Saving might not make you rich, but it’s money that can be there when you need it. Here are some of the ways that having savings can help you achieve your financial goals:
- Savings accounts are easily accessible in case of short-term needs and emergencies. Creating savings accounts for short-term needs (like Christmas shopping, saving up for a holiday, etc) is a good idea, because it’s easy to get to your money. If you tie up ALL your money in investments or real estate, it’s a little harder to get the money when you need it. But if you have a savings account and you have an emergency (like hospital stays, car repairs, and what have you), you can simply dip into your it and you’re set. None of your other financial plans are thrown off-base and you remain financially secure.
- Having healthy savings will allow you to worry less and focus on bigger goals like investing. When you have a healthy buffer to stop you living paycheck to paycheck, and an emergency fund to cover life’s surprises, you can focus your financial efforts on finding ways to get your money to make more money for you.
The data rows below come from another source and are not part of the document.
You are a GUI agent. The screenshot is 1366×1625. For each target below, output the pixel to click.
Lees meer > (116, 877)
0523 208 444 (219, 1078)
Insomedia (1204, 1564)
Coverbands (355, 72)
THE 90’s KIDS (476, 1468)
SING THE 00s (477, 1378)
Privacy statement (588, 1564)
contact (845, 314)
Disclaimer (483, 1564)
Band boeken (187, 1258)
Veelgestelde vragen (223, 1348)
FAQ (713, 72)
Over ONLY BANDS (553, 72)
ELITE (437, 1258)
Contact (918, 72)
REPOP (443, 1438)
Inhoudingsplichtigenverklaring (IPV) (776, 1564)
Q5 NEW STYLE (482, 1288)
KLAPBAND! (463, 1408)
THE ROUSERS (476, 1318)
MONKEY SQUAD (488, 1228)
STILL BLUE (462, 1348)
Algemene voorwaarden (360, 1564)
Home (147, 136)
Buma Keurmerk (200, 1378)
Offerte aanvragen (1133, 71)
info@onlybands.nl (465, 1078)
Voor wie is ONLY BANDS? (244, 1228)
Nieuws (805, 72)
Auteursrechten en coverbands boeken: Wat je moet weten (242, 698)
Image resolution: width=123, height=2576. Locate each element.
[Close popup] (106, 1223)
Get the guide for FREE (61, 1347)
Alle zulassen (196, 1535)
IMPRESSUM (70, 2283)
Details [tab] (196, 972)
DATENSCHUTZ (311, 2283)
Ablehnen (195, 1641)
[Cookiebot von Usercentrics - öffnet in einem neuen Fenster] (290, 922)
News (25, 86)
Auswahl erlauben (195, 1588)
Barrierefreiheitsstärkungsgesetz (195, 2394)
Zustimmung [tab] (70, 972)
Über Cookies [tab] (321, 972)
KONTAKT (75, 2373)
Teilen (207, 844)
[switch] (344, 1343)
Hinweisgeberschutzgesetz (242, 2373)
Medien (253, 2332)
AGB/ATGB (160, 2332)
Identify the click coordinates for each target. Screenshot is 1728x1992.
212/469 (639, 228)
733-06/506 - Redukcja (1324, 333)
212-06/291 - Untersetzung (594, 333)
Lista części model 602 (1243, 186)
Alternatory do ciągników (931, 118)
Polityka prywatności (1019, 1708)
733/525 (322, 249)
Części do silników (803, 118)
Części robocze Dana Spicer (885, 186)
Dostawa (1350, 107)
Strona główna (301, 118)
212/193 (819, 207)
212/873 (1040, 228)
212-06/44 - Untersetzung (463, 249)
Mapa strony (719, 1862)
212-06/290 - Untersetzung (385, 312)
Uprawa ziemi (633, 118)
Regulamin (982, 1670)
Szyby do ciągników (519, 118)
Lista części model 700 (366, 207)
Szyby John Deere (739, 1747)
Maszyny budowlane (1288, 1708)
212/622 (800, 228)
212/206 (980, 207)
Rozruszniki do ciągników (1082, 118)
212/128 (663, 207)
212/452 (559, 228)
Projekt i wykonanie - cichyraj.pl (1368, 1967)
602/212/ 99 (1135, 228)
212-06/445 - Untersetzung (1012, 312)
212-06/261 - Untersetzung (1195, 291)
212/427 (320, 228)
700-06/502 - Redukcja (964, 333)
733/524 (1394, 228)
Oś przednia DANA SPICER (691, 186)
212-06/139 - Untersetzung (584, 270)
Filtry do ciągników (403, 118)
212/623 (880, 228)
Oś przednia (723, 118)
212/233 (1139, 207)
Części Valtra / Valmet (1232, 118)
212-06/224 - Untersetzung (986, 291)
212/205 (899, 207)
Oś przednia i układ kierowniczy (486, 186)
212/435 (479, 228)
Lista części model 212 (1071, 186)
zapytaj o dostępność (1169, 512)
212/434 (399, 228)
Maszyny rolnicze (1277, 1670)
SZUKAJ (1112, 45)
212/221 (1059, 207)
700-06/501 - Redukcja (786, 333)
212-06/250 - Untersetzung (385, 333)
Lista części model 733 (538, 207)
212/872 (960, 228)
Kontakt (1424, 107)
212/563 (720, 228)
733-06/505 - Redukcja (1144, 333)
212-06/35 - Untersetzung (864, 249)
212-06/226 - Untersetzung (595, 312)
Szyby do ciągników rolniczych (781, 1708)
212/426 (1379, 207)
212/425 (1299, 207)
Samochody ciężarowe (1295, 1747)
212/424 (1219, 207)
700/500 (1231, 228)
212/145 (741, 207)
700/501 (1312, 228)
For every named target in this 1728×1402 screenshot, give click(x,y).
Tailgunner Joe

Knowing you’re covered at a basic level gives you the security and freedom to pursue higher-risk investments that can get you the high yields you want, or maybe to finally start that business that can ensure your increased income flow.
Saving may not be the way to get rich, but it can help you get there. But instead of saving for saving’s sake, you should save with a specific goal in mind. This will help you choose the right investment products to help you reach your goal.